# Holder C500



## John Voutselas (Dec 12, 2017)

Should the Output shafts be turning when trying to start the engine on a Holder C500?


----------



## BigT (Sep 15, 2014)

Hello John, welcome to the tractor forum.

Are you referring to your PTO shaft that drives rotary equipment attachments? Your Holder C500 probably has an independent PTO which consists of a hydraulic actuated clutch pack and brake. You must disengage the PTO for cranking, or the shaft will turn when you are starting the engine. The clutch pack also has a brake that is hydraulically actuated when the PTO is disengaged to keep the shaft from turning. Without the brake, the shaft may turn (with no power) due to fluid reaction against the discs in the clutch pack. Your PTO brake may be worn out.


----------



## John Voutselas (Dec 12, 2017)

Hello Big T and thank you for the reply. You are correct. I have tried every lever in this thing to disengage the PTO. I have also discounted the PTO cable that connects to the lever on the side of what appears to be the transmission.
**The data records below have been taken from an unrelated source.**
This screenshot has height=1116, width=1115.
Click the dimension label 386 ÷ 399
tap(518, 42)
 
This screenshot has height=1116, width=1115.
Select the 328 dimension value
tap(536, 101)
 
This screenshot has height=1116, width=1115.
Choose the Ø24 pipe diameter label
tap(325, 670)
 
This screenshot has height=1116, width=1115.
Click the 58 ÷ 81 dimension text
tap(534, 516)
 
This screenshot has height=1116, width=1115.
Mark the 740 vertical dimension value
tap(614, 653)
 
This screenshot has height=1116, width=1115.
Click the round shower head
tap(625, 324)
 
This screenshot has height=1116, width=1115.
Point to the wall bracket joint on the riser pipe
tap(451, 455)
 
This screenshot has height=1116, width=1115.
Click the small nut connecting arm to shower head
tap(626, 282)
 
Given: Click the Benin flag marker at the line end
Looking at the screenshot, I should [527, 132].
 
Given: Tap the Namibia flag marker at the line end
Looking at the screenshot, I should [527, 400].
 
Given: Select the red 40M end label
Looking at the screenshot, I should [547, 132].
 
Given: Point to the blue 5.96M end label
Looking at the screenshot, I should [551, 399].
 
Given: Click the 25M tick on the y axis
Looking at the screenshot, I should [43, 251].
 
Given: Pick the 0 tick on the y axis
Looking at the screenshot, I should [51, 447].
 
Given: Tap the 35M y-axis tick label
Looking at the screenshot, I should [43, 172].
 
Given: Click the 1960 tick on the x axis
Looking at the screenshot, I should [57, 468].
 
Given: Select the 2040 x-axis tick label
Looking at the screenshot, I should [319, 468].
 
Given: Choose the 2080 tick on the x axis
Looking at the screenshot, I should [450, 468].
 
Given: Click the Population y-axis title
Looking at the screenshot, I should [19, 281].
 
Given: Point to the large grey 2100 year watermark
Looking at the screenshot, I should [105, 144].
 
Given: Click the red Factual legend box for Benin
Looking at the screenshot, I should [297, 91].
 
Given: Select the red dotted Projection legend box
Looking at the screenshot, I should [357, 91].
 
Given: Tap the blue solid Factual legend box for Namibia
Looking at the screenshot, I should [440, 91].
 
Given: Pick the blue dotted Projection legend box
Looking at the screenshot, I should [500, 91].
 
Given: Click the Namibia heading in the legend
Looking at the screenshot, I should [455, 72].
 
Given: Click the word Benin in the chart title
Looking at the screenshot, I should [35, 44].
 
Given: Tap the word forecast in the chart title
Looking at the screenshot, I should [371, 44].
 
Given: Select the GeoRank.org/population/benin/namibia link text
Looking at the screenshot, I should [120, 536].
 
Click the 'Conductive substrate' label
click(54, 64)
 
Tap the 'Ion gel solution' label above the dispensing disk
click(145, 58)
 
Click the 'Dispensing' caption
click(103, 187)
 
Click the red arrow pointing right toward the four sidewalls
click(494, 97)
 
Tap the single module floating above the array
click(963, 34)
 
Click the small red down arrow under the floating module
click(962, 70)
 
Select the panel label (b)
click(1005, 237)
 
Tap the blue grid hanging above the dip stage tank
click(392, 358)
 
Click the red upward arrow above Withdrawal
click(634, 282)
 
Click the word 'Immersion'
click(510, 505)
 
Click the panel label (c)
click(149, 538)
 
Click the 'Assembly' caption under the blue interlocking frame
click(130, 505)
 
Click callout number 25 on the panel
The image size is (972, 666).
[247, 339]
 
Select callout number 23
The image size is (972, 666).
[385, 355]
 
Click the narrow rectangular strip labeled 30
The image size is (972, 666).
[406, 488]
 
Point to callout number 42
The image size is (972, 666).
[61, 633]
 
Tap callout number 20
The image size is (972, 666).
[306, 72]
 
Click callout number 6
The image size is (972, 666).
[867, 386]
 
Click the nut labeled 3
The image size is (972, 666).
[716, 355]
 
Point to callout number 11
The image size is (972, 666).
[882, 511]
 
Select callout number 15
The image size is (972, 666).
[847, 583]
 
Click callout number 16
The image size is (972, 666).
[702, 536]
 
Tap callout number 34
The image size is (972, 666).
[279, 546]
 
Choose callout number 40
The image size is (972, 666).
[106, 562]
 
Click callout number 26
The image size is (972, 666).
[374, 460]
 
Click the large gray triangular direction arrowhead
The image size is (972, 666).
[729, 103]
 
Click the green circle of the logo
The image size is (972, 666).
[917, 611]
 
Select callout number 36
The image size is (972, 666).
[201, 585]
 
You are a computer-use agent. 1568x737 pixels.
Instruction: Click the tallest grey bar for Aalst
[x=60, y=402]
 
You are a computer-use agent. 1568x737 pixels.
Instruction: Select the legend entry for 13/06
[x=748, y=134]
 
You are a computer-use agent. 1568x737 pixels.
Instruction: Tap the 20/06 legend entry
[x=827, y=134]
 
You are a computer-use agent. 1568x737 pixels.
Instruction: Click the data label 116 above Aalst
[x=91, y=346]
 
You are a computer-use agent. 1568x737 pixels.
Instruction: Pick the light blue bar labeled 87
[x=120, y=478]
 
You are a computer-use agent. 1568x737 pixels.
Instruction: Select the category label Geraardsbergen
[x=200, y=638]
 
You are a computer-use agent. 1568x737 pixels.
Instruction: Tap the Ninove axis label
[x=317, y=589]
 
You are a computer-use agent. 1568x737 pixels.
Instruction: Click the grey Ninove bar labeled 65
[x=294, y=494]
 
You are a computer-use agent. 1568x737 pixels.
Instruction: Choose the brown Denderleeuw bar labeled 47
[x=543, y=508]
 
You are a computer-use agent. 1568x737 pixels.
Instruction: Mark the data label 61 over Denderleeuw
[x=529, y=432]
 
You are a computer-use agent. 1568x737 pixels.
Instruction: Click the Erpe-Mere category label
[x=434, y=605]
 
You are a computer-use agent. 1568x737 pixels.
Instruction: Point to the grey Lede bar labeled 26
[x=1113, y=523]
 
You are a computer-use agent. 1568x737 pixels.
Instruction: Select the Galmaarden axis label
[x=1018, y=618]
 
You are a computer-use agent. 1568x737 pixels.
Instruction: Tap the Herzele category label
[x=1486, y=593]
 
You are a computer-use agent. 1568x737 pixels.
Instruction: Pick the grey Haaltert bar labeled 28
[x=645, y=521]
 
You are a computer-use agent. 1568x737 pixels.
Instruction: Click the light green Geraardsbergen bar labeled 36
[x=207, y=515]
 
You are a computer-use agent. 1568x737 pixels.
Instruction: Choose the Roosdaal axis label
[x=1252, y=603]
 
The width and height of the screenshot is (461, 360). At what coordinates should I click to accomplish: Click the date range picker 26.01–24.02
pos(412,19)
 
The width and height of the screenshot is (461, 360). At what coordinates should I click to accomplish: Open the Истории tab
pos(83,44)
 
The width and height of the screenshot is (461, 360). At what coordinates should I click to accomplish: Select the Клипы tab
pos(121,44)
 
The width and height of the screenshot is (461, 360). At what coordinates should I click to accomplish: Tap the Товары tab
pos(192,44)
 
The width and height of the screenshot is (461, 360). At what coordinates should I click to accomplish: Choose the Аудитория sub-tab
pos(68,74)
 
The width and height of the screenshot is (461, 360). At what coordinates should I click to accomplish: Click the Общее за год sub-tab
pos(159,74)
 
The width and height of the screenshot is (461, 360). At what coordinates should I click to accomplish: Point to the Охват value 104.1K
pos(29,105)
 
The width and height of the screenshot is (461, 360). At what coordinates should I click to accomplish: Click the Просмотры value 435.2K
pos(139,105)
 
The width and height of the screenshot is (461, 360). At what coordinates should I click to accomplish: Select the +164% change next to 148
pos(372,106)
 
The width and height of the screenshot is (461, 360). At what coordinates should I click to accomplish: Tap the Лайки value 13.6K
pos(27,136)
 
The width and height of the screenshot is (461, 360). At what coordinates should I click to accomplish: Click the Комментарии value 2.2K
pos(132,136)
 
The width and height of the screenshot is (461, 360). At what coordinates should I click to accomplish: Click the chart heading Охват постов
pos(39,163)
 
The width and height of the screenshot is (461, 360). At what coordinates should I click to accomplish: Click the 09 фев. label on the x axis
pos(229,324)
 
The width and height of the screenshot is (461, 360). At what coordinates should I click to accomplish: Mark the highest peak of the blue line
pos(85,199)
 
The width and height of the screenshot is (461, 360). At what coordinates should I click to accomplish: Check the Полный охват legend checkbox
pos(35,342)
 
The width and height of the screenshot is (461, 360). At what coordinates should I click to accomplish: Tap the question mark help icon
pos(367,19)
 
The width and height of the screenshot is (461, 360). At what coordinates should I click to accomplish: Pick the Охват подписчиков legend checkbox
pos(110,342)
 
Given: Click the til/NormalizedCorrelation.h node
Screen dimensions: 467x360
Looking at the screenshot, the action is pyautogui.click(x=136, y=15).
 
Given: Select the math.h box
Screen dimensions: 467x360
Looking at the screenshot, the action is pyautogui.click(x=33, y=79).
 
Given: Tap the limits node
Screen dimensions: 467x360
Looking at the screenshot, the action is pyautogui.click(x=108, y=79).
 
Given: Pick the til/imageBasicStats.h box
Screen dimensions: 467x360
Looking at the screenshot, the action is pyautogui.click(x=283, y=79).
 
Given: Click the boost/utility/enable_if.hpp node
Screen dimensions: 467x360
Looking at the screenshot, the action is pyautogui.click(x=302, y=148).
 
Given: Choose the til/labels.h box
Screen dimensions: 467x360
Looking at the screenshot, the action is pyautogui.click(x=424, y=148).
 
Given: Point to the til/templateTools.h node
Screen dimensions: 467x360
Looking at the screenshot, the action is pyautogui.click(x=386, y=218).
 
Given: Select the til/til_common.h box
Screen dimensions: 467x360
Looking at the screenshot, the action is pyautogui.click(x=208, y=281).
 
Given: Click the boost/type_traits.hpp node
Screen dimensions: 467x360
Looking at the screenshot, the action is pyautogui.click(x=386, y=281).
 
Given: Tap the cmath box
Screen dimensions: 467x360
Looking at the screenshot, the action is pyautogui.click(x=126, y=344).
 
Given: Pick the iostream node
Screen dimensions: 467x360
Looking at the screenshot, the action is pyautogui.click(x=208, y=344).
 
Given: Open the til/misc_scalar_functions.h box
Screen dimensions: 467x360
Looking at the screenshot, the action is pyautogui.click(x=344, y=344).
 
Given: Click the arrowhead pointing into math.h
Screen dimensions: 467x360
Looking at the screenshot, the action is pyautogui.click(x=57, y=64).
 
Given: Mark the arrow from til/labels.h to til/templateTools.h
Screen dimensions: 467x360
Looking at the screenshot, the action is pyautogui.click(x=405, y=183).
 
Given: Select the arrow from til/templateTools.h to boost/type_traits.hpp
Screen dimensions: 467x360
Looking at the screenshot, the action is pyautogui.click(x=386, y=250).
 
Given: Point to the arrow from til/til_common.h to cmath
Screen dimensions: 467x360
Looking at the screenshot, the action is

If the PTO is engaged and you try to crank the engine could it appear that the engine is hydro locked?


----------



## sixbales (May 18, 2011)

John, If there is an implement attached to the engaged PTO, and you try to crank the engine, the starter has to turn the implement (i.e., Bush Hog) as well as the engine. I guess it might appear to be hydro-locked, heavy load on the starter.


----------



## John Voutselas (Dec 12, 2017)

I’ll try to disconnect the implement and see if that allows the engine to crank over.


----------